Mas há outros pontos que geram questionamentos. Tanto no regime da comunhão parcial como no da participação final dos aqüestos, inexistem diferenças sobre o destino dos bens adquiridos antes do casamento: não integram a meação do consorte. Em ambas as hipóteses, o acervo partilhável é constituído pelos bens comuns adquiridos durante o casamento. Como o regime da participação final de aqüestos não está referido entre as exceções que afastam o direito de concorrência, mister reconhecer que ao cônjuge sobrevivente é sempre assegurada parcela da herança. Havendo ou não bens particulares, concorre com os herdeiros.

Cabe buscar uma justificativa para o tratamento diferenciado entre os dois regimes de bens. Por que, entre dois regimes que tratam igualmente os bens particulares, é feita distinção quanto à concorrência? Por que, em se tratando do regime de participação final nos aqüestos, independente da preexistência de patrimônio, é sempre assegurado ao cônjuge o direito de concorrer? Por que, no regime da comunhão parcial, o fato de o autor da herança possuir ou não bens particulares gera tratamento diferenciado quanto à concorrência do cônjuge?

Também não se atina por que, no regime legal da separação de bens (art. 1.641 do CC), não há direito à concorrência, limitação que inexiste em havendo a opção pela separação de bens por pacto antenupcial, uma vez que tal regime não foi inserido entre as exceções legais. Em ambas as hipóteses, não há falar em direito sucessório do cônjuge sobrevivente. Se a incomunicabilidade decorre da manifestação de vontade dos cônjuges, é assegurado ao cônjuge sobrevivente o direito de concorrer com os herdeiros sobre todo o acervo hereditário.
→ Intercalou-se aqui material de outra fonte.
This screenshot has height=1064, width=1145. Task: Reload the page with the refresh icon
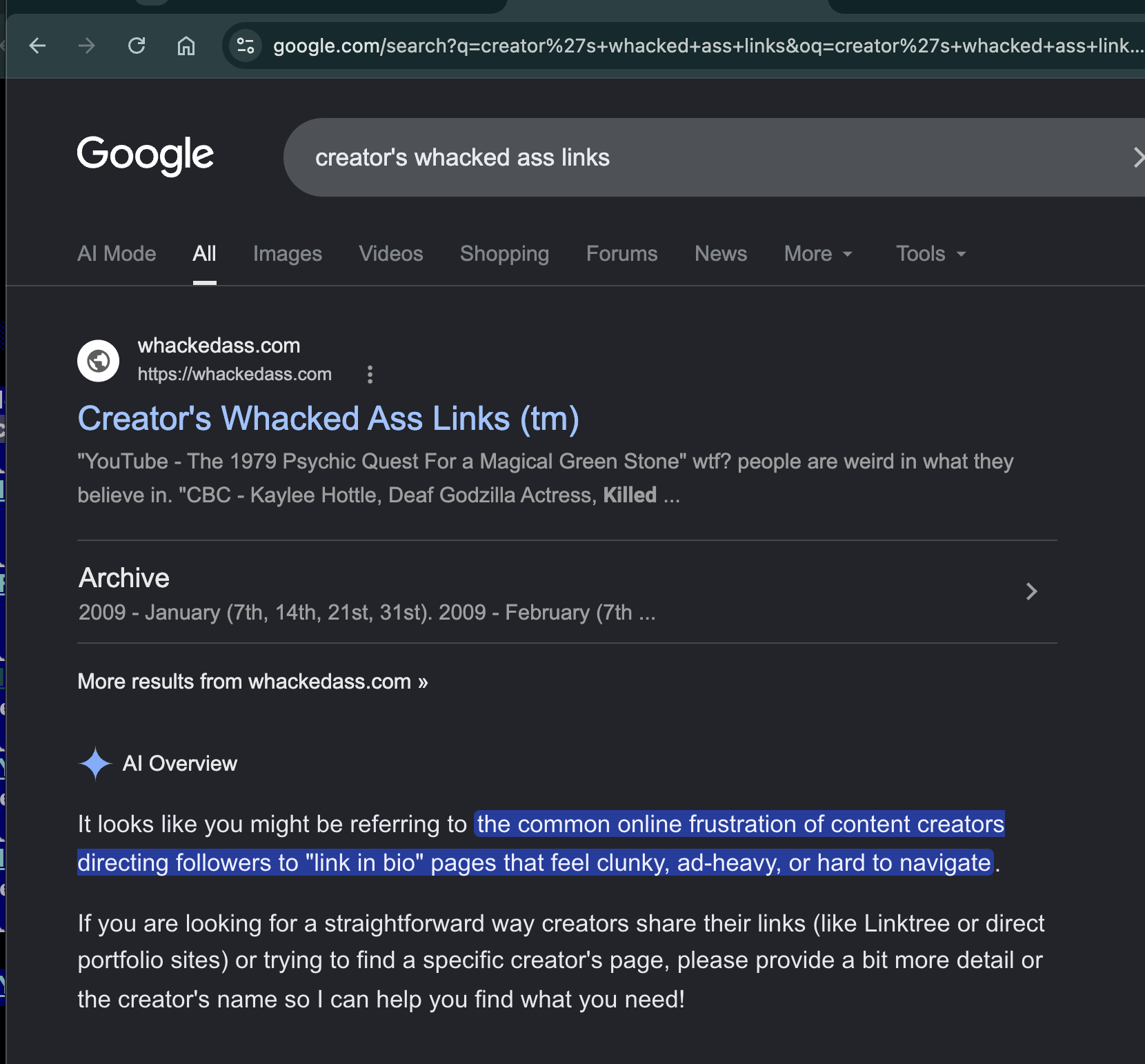pyautogui.click(x=137, y=46)
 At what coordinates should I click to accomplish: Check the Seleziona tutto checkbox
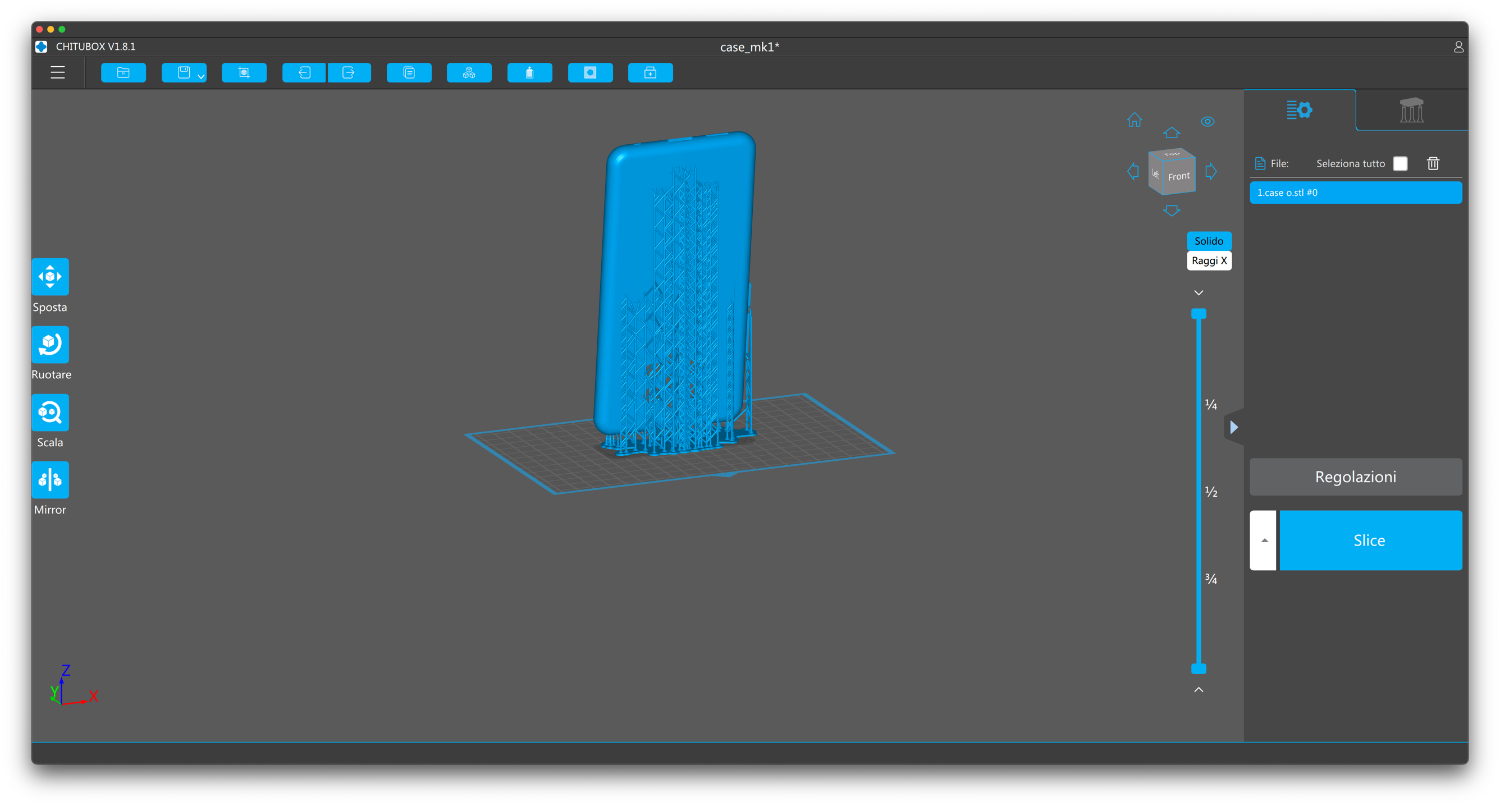(x=1400, y=163)
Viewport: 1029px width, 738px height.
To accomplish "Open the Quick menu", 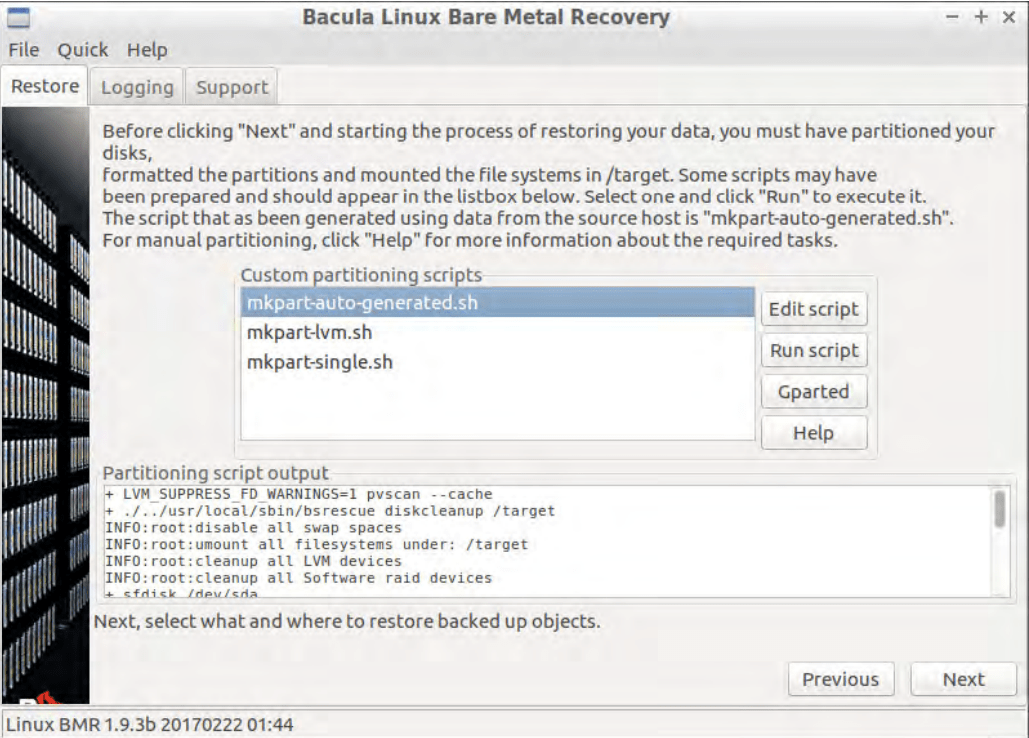I will [84, 49].
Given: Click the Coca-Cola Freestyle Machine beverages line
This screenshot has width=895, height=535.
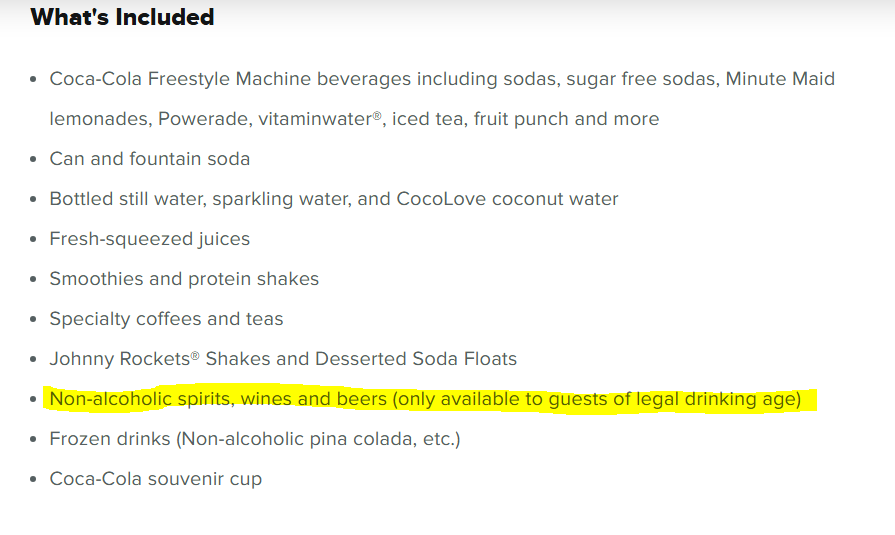Looking at the screenshot, I should [x=442, y=79].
No entanto, se o mesmo regime de separação de bens decorre de imposição legal, ainda que injustificável a postura do legislador, não existe direito de concorrência. A menos que se vislumbre uma tentativa de punir quem casa com mais de 60 anos, nada autoriza tratamento desigualitário ante situações absolutamente idênticas. Aqui se avizinha também afronta ao princípio da igualdade, que dispõe de proteção constitucional.

Afora a incontornável ausência de respostas a essas interrogações, talvez mais desafiador seja identificar os critérios utilizados pelo legislador para excluir o direito à concorrência em algumas hipóteses, introduzindo limitações ao direito do cônjuge.

Subtrair o direito de concorrência no regime da comunhão universal de bens parece ser uma tentativa de impedir o excessivo beneficiamento do cônjuge sobrevivente. Como a totalidade do patrimônio do autor da herança pertence ao casal, receberá o cônjuge supérstite, a título de meação, a metade de todo o acervo hereditário. Tanto os bens particulares como os adquiridos durante a vida em comum serão partilhados por metade. Logo, no regime de comunhão universal de bens, o cônjuge sobrevivente fica com cinqüenta por cento de tudo. O restante, a meação do de cujus, é dividido entre os filhos do autor da herança, nada recebendo o sobrevivente sobre essa parcela.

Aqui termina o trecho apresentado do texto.